Sergeant Cyrano O'Hara had lost the lost property cupboard. Its whereabouts were a mystery. In fact the entire police station had been behaving strangely of late. Corridors were there one day, gone the next. The downstairs hall sometimes ended in a motorway. The building had been rearranging itself ever since a conjuror had been locked up in one of the cells.
O'Hara stood beside a row of boot lockers and scratched his head.
"The cupboard can't have gone far," he explained to a spinster in brogues and tartan skirt. "It will turn up soon, and your books with it I dare say."
Miss Fetherby had accidentally left six novels at enquiries the previous morning whilst reporting a suspicious footprint in her vegetable patch.
"Has the footprint gone, Miss Fetherby?"
"It's moved. It's in the flowerbed now."
"Very strange that. No other related footprints round about?"
"No. Just this one. Getting nearer and nearer the house."
"Odd," said O'Hara and knocked at a likely looking door.
"Come in."
The sergeant sighed. Couldn't be that one then.
"The books are all murder mysteries," came Miss Fetherby's voice from behind him, "and I was so looking forward to reading them." Scolding herself, she followed O'Hara down a staircase that ended in a line of cells where the conjuror was being held.
"Have you ever investigated a murder yourself, Constable?"
"Sergeant."
"I'm so sorry.
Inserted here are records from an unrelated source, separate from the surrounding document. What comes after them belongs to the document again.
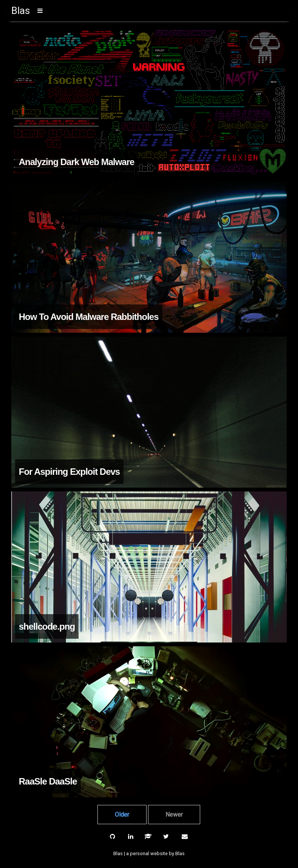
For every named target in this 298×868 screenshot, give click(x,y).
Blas (20, 11)
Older (122, 814)
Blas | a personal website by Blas (149, 853)
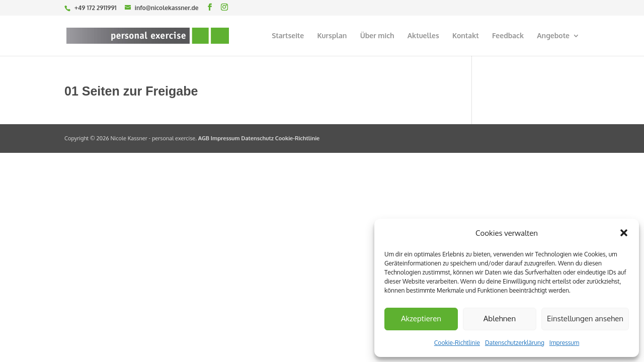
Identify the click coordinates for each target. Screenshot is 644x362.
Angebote (553, 36)
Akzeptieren (421, 318)
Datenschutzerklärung (515, 342)
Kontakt (465, 36)
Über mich (377, 36)
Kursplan (332, 36)
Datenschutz (257, 138)
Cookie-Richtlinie (457, 342)
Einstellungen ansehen (585, 318)
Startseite (288, 36)
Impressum (564, 342)
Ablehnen (500, 318)
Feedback (508, 36)
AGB (204, 138)
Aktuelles (423, 36)
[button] (624, 233)
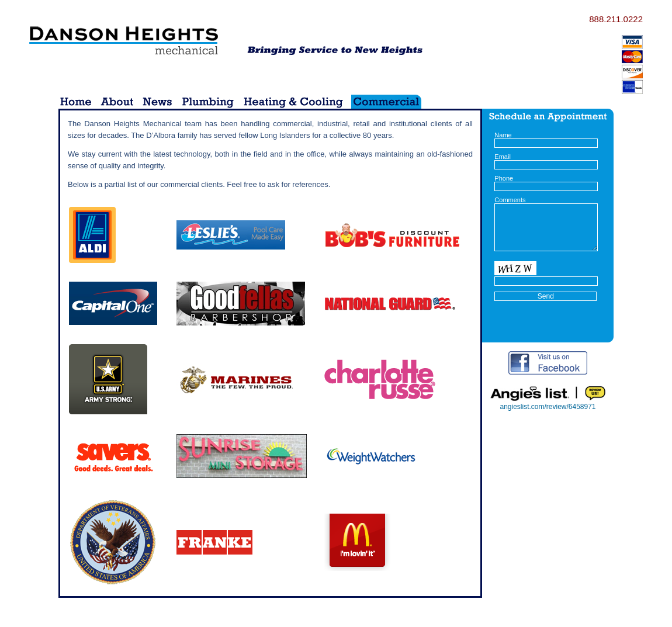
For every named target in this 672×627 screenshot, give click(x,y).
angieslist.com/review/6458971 (548, 407)
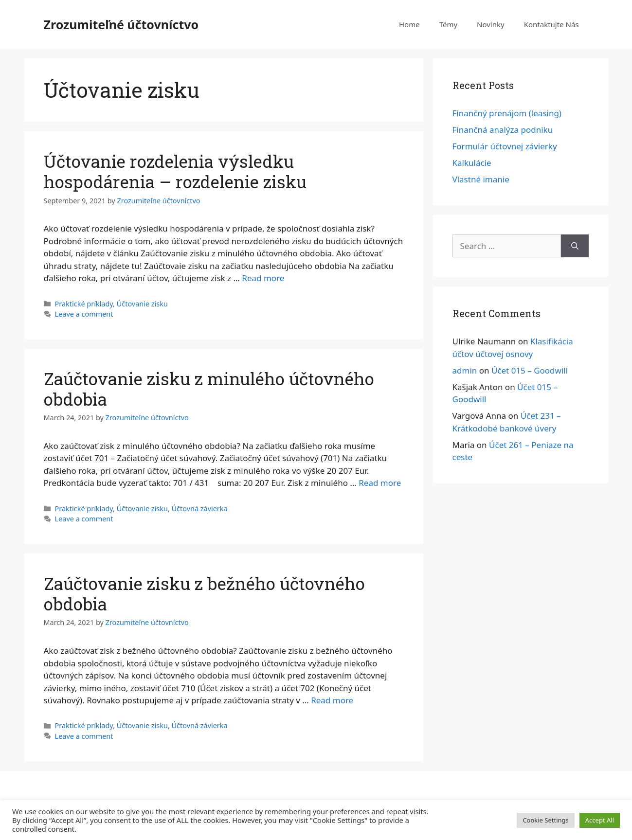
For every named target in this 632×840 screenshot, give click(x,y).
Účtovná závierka (199, 508)
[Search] (575, 246)
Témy (448, 24)
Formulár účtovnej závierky (505, 146)
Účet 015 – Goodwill (529, 370)
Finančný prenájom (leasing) (507, 113)
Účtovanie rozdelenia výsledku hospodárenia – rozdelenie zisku (175, 171)
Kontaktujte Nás (551, 24)
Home (409, 24)
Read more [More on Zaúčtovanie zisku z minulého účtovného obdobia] (379, 483)
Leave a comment (84, 314)
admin (465, 370)
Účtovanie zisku (142, 304)
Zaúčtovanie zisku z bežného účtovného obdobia (204, 593)
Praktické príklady (84, 304)
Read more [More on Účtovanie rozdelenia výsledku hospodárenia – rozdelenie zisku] (263, 278)
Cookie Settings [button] (545, 820)
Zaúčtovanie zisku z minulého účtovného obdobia (209, 389)
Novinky (490, 24)
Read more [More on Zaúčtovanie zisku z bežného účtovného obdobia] (332, 700)
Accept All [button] (599, 820)
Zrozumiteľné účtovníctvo (121, 24)
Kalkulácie (472, 162)
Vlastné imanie (481, 179)
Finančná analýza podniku (503, 129)
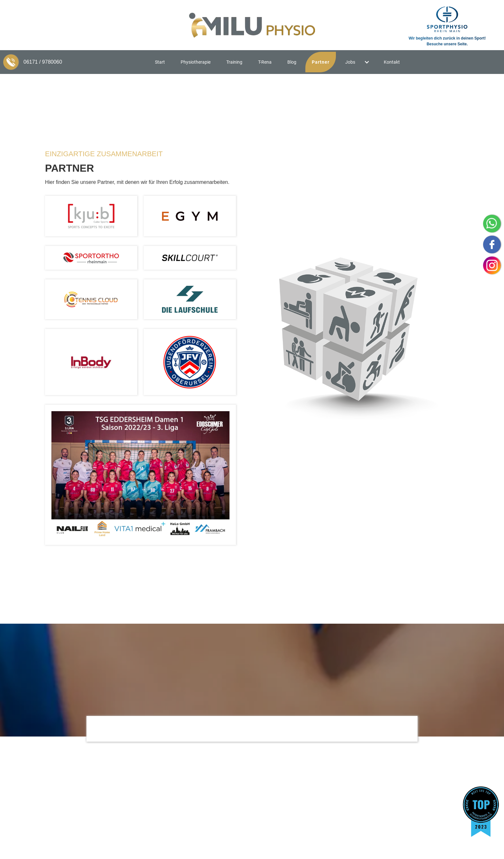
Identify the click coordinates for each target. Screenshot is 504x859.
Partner (321, 62)
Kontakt (392, 62)
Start (160, 62)
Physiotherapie (196, 62)
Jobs (350, 62)
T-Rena (265, 62)
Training (234, 62)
I keep forgetting those lovely stripes."
It was frightening, thought O'Hara, how many times a day he felt like murdering a member of the general public.
"I've investigated too many."
Miss Fetherby beamed at him.
"And I bet you've solved them all, you clever man!"
The chief inspector appeared at the top of the stairs. She stood, hands on hips, so impossibly beautiful that she made the uniform look chic.
"Did you just knock on my door, O'Hara?"
"Yes, Chief."
"Are you playing knock and run or something? I said 'come in'."
"I'm looking for the lost property cupboard."
"It's escaped. Last seen driving a stolen vehicle towards Bristol."
Miss Fetherby was horrified.
"Things have come to a pass when you can't even trust your own police station to keep to the straight and narrow!"
"Quite," said the inspector, and turned back up the corridor, only to find that her door had taken the opportunity to retire to somewhere else in the building.
"My God! You need to be a detective in this place, just to keep track of your own office!"
But Miss Fetherby was still shocked at the idea of a joyriding cupboard.
"It will probably be reading my library books, the naughty thing!"
After reassuring Miss Fetherby that the cupboard would soon be apprehended and her books returned, O'Hara went back to his desk to scratch his protuberant nose. It was a conk that an eighty year old alcoholic would have been proud of. Women took one look at the beetroot posing as breathing apparatus on his face and said no before he even asked. So it was excruciatingly unfair to post a goddess as a chief inspector over him. Just as well she was only interested in work and obscure mathematical theorems. Women were weird.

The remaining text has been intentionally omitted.